This memoir comes from 2005, when I was teaching English as a New Language (ENL) to kindergarten and first grade children. Now, seventeen years later, I still have “teacher dreams” like this one.
I am in a room filled with the brightly colored decorations and clutter of a primary class. It is 8:30 and the first student comes in bundled in snow jacket and boots and burdened with a backpack almost her size. I am teaching kindergarten (God give me strength) and it is a winter day with no outdoor recess.
A boy enters next, followed by a parent: my class mother. She greets me pleasantly and proceeds to remove her coat. There being no place for it, she folds it up and stashes it in a corner on top of her purse and a brown bag she was carrying. More students arrive with parents in tow. I become anxious, and check the week’s schedule posted on the bulletin board. No PTA program is planned. I have no choice but to whisper a question to my class mother. “Why are you all here?”

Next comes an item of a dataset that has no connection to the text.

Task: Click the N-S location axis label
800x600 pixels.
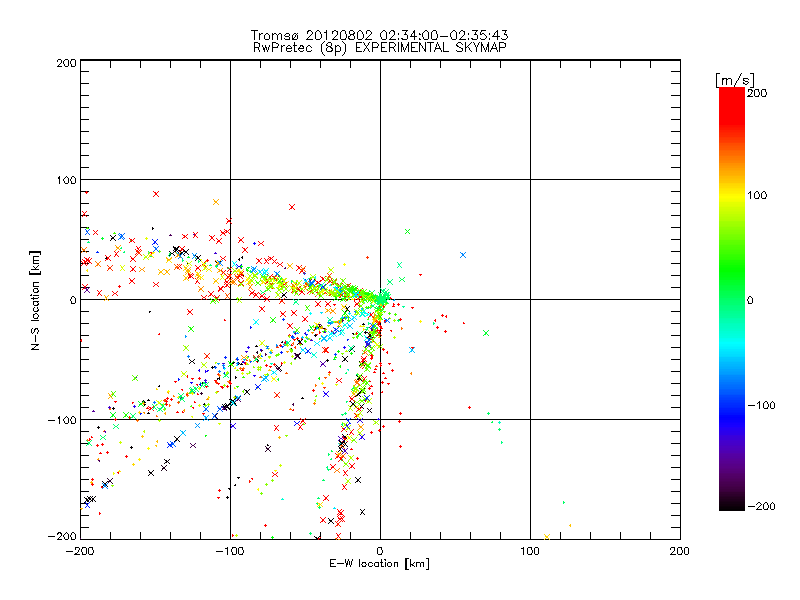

“For the math demonstration,” she replies. “Parent-child hands on math?”
“Oh.” My co-teacher and I scheduled this activity for a weeknight. Or so I thought.
Now eight parents, with bags of materials, are perched around the room. One dad has brought a guitar.
“Apparently there is some mistake,” I say with a smile. “This class was scheduled for a Thursday evening next month.”
Most of the adults do not hear me. Three look up vaguely and continue talking to their children. No one moves to put on a coat and leave. The room is crowded. Seven moms and one dad are perched on bookshelves and miniscule chairs, conversing with each other, and being interrupted by noisy children showing off their work. The rest of the students have unpacked and are milling around the room aimlessly.
A sickening knot begins to form in my gut. The room is descending into chaos. I call to the students to sit in their chairs. Most do but I see two girls go out the door. I follow them into the neighboring classroom where they are taking toys off the shelf. I speak to them severely; they put the toys back and return to the overcrowded classroom.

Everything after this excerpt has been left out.